The task
Retyping the data exactly is the task. Include every line.

Information given
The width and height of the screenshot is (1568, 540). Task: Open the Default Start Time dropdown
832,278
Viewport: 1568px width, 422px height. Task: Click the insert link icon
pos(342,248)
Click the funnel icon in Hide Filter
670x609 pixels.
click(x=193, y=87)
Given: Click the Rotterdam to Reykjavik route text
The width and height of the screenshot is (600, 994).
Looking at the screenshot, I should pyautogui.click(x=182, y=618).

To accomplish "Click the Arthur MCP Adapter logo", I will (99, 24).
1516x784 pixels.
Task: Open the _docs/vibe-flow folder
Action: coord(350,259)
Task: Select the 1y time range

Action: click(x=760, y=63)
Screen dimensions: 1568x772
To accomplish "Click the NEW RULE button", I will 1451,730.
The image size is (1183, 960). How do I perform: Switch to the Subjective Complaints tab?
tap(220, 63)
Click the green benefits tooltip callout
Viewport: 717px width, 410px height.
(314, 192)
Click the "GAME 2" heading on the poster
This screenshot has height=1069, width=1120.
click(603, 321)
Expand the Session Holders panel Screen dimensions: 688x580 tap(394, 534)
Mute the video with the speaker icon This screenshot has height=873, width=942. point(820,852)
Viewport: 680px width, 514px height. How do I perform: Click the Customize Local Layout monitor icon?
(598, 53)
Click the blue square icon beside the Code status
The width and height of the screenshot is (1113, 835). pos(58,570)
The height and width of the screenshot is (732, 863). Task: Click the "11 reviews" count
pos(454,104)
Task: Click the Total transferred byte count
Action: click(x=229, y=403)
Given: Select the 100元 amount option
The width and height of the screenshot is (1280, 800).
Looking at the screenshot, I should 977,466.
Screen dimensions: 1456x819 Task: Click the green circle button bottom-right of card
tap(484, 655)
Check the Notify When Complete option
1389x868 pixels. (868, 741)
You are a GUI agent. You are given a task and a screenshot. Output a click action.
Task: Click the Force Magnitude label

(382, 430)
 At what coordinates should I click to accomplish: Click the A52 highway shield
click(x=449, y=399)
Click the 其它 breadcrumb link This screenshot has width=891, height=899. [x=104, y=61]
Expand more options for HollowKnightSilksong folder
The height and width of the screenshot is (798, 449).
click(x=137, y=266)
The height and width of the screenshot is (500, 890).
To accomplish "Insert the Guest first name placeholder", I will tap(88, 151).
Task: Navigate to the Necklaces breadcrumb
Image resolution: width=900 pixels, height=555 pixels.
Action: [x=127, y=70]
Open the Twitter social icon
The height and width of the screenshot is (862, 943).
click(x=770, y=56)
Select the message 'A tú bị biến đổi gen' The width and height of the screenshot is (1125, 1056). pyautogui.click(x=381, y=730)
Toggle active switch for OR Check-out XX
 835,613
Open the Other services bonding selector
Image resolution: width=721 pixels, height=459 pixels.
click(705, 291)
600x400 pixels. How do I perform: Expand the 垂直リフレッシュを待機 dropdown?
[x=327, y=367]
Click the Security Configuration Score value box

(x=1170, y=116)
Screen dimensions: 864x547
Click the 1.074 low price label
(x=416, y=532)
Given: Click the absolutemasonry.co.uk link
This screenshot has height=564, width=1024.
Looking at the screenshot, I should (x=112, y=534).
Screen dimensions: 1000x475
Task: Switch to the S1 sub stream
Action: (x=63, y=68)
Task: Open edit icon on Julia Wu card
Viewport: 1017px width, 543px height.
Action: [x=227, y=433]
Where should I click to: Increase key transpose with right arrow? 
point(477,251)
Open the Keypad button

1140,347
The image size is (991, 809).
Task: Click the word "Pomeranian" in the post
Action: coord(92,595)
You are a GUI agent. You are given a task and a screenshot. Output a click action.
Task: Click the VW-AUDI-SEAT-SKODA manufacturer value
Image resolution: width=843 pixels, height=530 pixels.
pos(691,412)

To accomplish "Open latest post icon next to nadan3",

Task result
The width and height of the screenshot is (1568, 540). Task: Open the Default Start Time dropdown
832,278
Viewport: 1568px width, 422px height. Task: Click the insert link icon
pos(342,248)
Click the funnel icon in Hide Filter
670x609 pixels.
click(x=193, y=87)
Given: Click the Rotterdam to Reykjavik route text
The width and height of the screenshot is (600, 994).
Looking at the screenshot, I should pyautogui.click(x=182, y=618).

To accomplish "Click the Arthur MCP Adapter logo", I will (99, 24).
1516x784 pixels.
Task: Open the _docs/vibe-flow folder
Action: coord(350,259)
Task: Select the 1y time range

Action: click(x=760, y=63)
Screen dimensions: 1568x772
To accomplish "Click the NEW RULE button", I will 1451,730.
The image size is (1183, 960). How do I perform: Switch to the Subjective Complaints tab?
tap(220, 63)
Click the green benefits tooltip callout
Viewport: 717px width, 410px height.
(314, 192)
Click the "GAME 2" heading on the poster
This screenshot has height=1069, width=1120.
click(603, 321)
Expand the Session Holders panel Screen dimensions: 688x580 tap(394, 534)
Mute the video with the speaker icon This screenshot has height=873, width=942. point(820,852)
Viewport: 680px width, 514px height. How do I perform: Click the Customize Local Layout monitor icon?
(598, 53)
Click the blue square icon beside the Code status
The width and height of the screenshot is (1113, 835). pos(58,570)
The height and width of the screenshot is (732, 863). Task: Click the "11 reviews" count
pos(454,104)
Task: Click the Total transferred byte count
Action: click(x=229, y=403)
Given: Select the 100元 amount option
The width and height of the screenshot is (1280, 800).
Looking at the screenshot, I should 977,466.
Screen dimensions: 1456x819 Task: Click the green circle button bottom-right of card
tap(484, 655)
Check the Notify When Complete option
1389x868 pixels. (868, 741)
You are a GUI agent. You are given a task and a screenshot. Output a click action.
Task: Click the Force Magnitude label

(382, 430)
 At what coordinates should I click to accomplish: Click the A52 highway shield
click(x=449, y=399)
Click the 其它 breadcrumb link This screenshot has width=891, height=899. [x=104, y=61]
Expand more options for HollowKnightSilksong folder
The height and width of the screenshot is (798, 449).
click(x=137, y=266)
The height and width of the screenshot is (500, 890).
To accomplish "Insert the Guest first name placeholder", I will tap(88, 151).
Task: Navigate to the Necklaces breadcrumb
Image resolution: width=900 pixels, height=555 pixels.
Action: [x=127, y=70]
Open the Twitter social icon
The height and width of the screenshot is (862, 943).
click(x=770, y=56)
Select the message 'A tú bị biến đổi gen' The width and height of the screenshot is (1125, 1056). pyautogui.click(x=381, y=730)
Toggle active switch for OR Check-out XX
 835,613
Open the Other services bonding selector
Image resolution: width=721 pixels, height=459 pixels.
click(705, 291)
600x400 pixels. How do I perform: Expand the 垂直リフレッシュを待機 dropdown?
[x=327, y=367]
Click the Security Configuration Score value box

(x=1170, y=116)
Screen dimensions: 864x547
Click the 1.074 low price label
(x=416, y=532)
Given: Click the absolutemasonry.co.uk link
This screenshot has height=564, width=1024.
Looking at the screenshot, I should (x=112, y=534).
Screen dimensions: 1000x475
Task: Switch to the S1 sub stream
Action: (x=63, y=68)
Task: Open edit icon on Julia Wu card
Viewport: 1017px width, 543px height.
Action: [x=227, y=433]
Where should I click to: Increase key transpose with right arrow? 
point(477,251)
Open the Keypad button

1140,347
The image size is (991, 809).
Task: Click the word "Pomeranian" in the post
Action: coord(92,595)
You are a GUI agent. You are given a task and a screenshot. Output a click action.
Task: Click the VW-AUDI-SEAT-SKODA manufacturer value
Image resolution: width=843 pixels, height=530 pixels.
pos(691,412)

To accomplish "Open latest post icon next to nadan3",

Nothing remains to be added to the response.